The auto industry is especially vulnerable; of U.S. auto exports, about 35 percent of the value-added comes from imported inputs, according to Deutsche Bank Securities Chief Economist Torsten Slok. Note also that the U.S. auto industry is already in trouble. Announced layoffs for the first four months of this year in autos are the highest since 2009, according to Challenger, Gray & Christmas.
3. We don’t know the full economic cost of the tariffs, but it would be painful for the United States. Two years ago, a research and consulting firm calculated an estimate for the costs of a similar (20 percent) tariff on Mexican imports: “Over three years, the bill comes to $286 billion in lost value to the U.S. economy and a loss of 755,000 American jobs. Two-thirds of those job losses would be at the expense of low- to medium-skilled workers.”
4. It’s not clear the tariffs are legal. The White House said its legal justification for the tariffs is the International Emergency Economic Powers Act. This 1977 law is mostly related to sanctions; it has never been used for tariffs, and some trade lawyers have suggested that it does not give the president power to do so.
5. Mexico does not have power to do the thing Trump seems to be asking the country to do. He’s asking Mexico to block people from Central America from crossing into the United States to exercise their internationally recognized legal right to seek asylum.
6. There is no plan.
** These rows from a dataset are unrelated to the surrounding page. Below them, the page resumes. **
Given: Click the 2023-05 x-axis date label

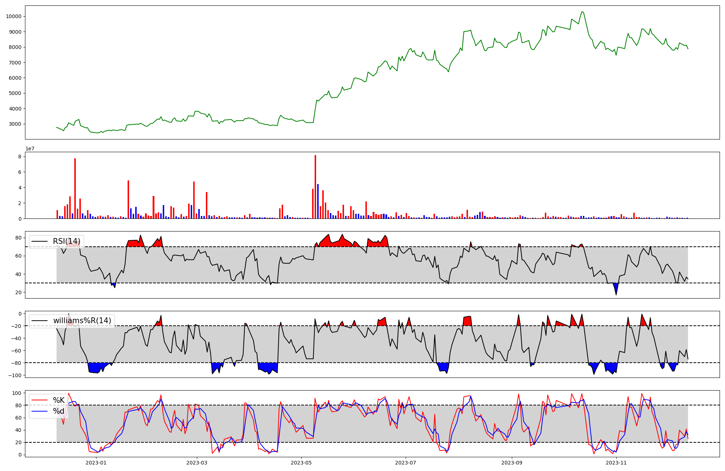Looking at the screenshot, I should 301,463.
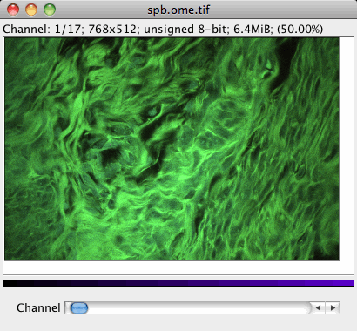Zoom the window using the green button
This screenshot has width=357, height=331.
click(50, 10)
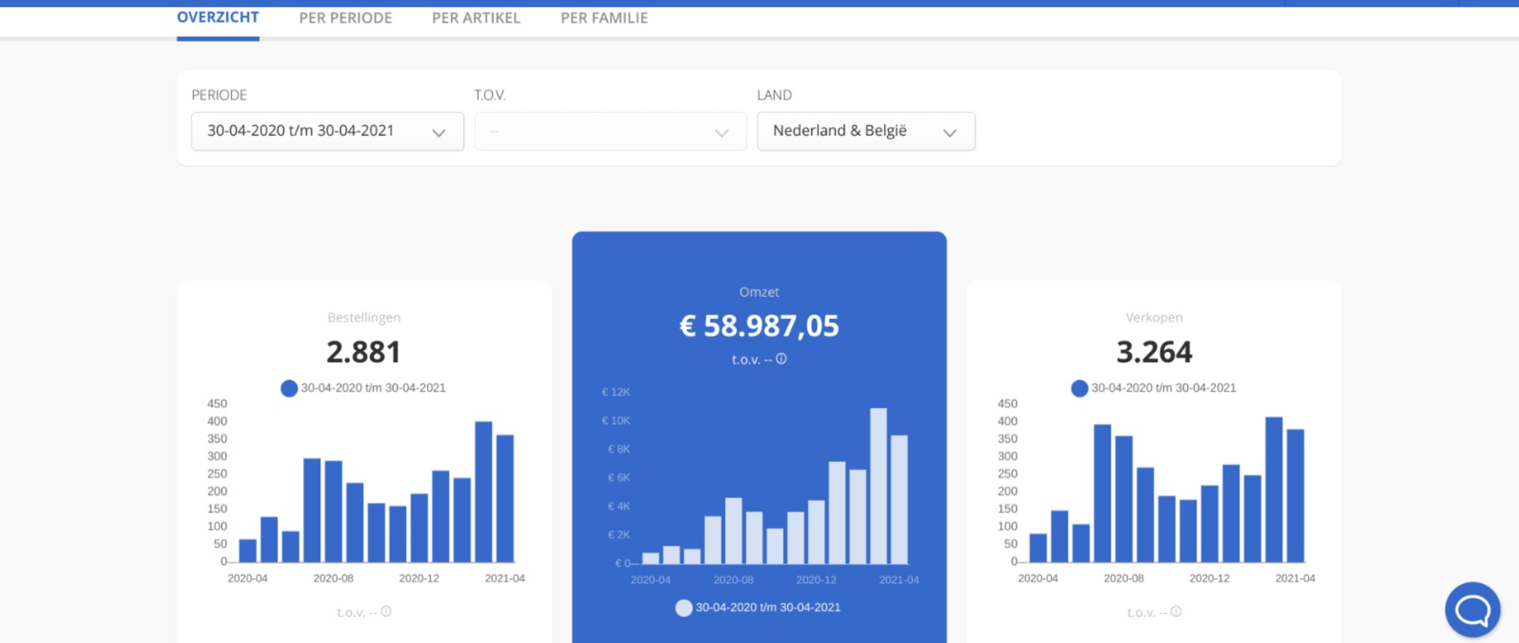Open the Land dropdown Nederland & België
The image size is (1519, 643).
(865, 131)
There was never a plan. Acting White House chief of staff Mick Mulvaney acknowledged this to reporters. When asked what it would take to remove the tariffs, he said the decision would be “ad hoc.”
7. This new self-inflicted trade-war wound gives us less leverage in negotiating with China (and the European Union and Japan, both of which we’re also simultaneously trade-warring with). Basically, it makes our stated willingness to absorb a little more trade-war pain less credible, since we’ll be absorbing so much pain already.
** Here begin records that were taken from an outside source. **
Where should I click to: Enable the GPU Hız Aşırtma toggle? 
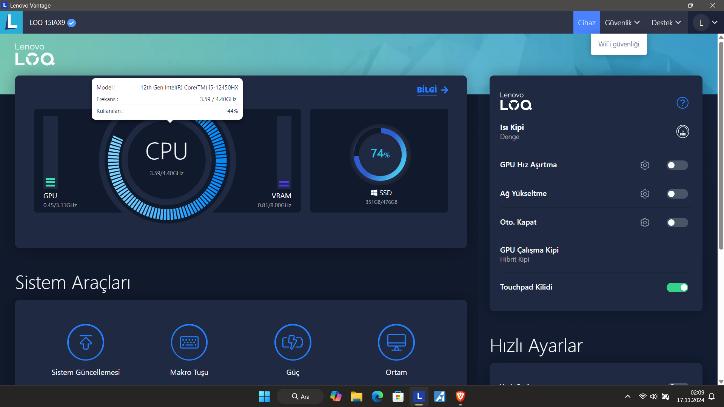point(677,165)

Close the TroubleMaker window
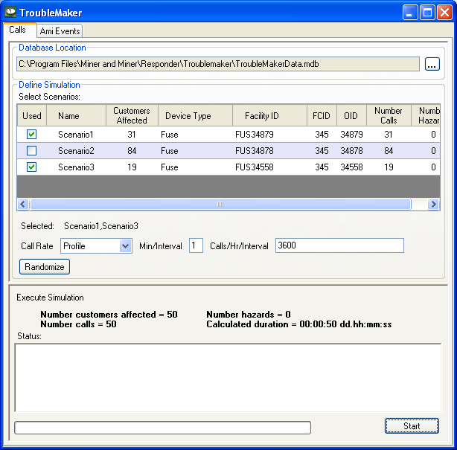pos(444,13)
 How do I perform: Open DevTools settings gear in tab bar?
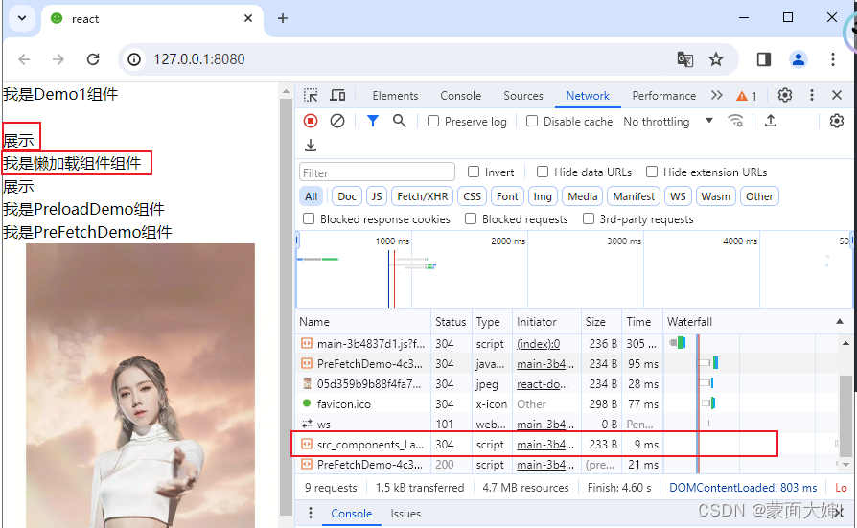tap(785, 95)
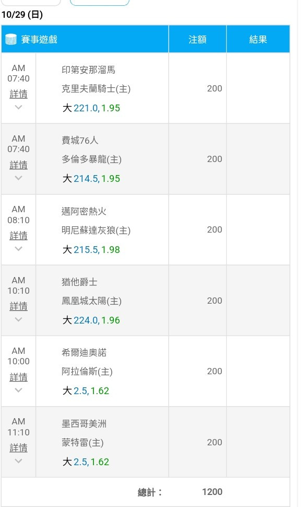Open 詳情 for the 邁阿密熱火 game
This screenshot has width=306, height=507.
pyautogui.click(x=18, y=236)
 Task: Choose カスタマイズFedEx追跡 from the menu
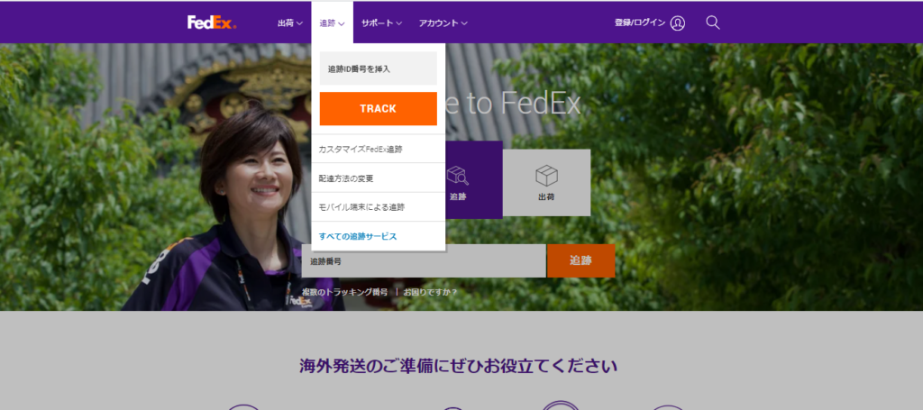pos(361,149)
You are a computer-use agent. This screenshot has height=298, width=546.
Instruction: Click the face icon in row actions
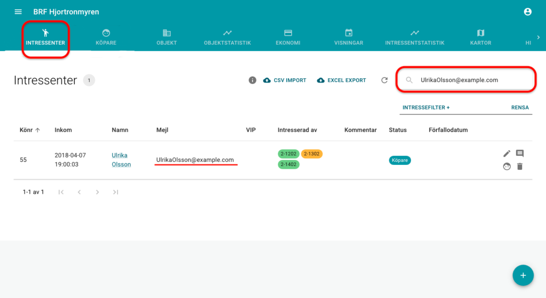click(x=507, y=167)
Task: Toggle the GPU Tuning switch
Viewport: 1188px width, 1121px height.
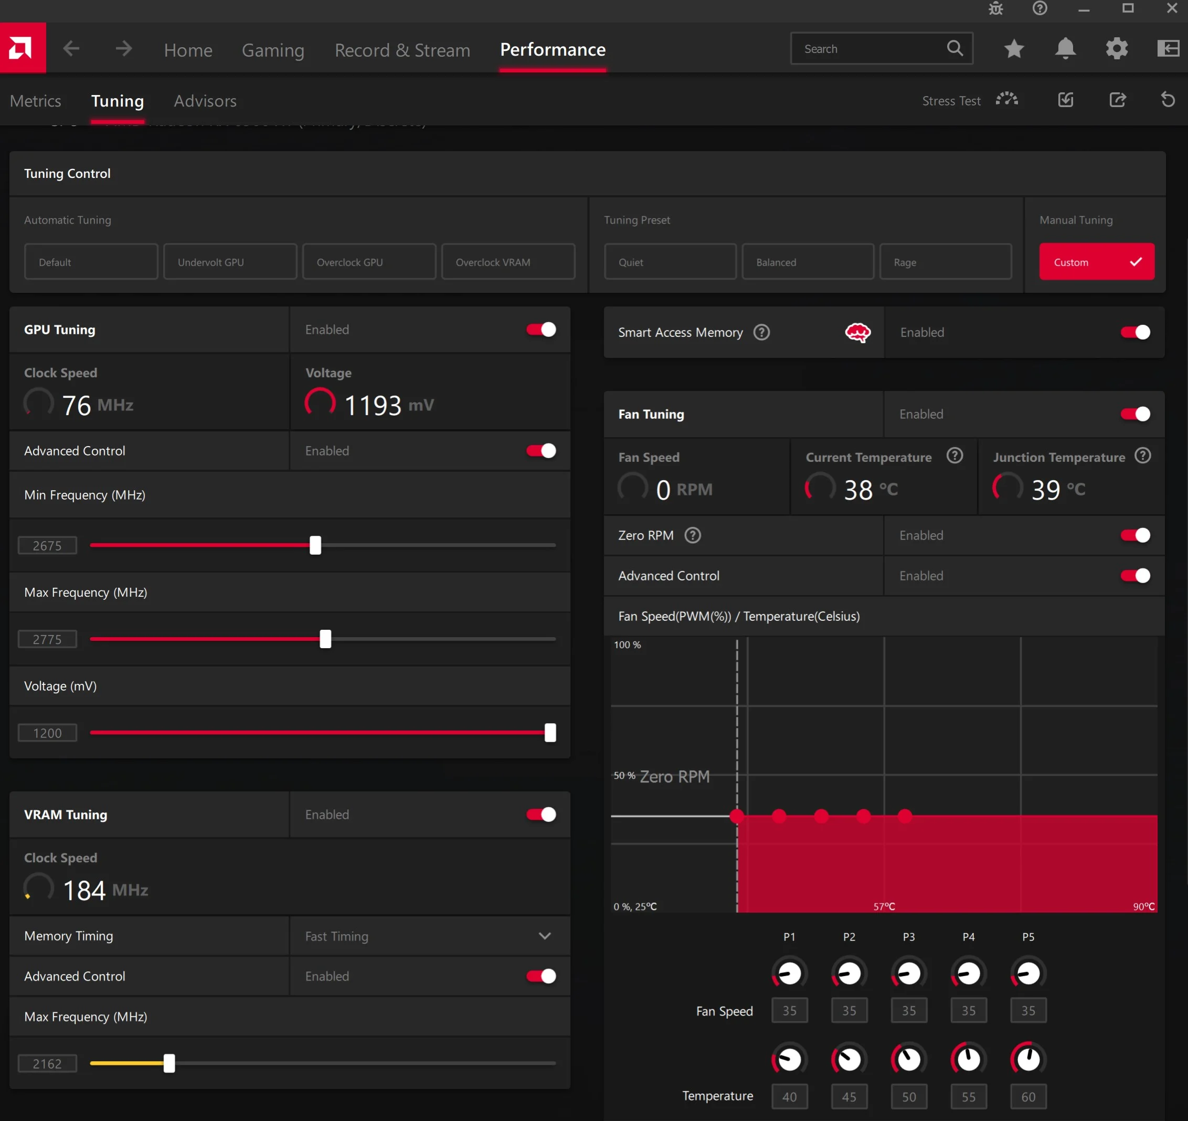Action: 541,330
8. It will also damage our ability to negotiate with China (and the EU and Japan) for another reason: It proves, once again, that Trump can’t be trusted to keep his word, or even a signed trade agreement.
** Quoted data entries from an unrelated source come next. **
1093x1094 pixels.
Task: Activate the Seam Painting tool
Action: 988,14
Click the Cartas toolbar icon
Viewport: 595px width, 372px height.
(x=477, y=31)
Recall that Trump had previously said that his global steel and aluminum tariffs would stay on our friends in Canada and Mexico until a new North American Free Trade Agreement was signed. But after it was signed last fall, he still didn’t remove the tariffs. Finally, two weeks ago, under pressure from lawmakers, he did remove them … only to turn around and announce fresh across-the-board tariffs on everything from Mexico.
Why would anyone ever make a deal with this president, one that required literally any concessions, given this track record?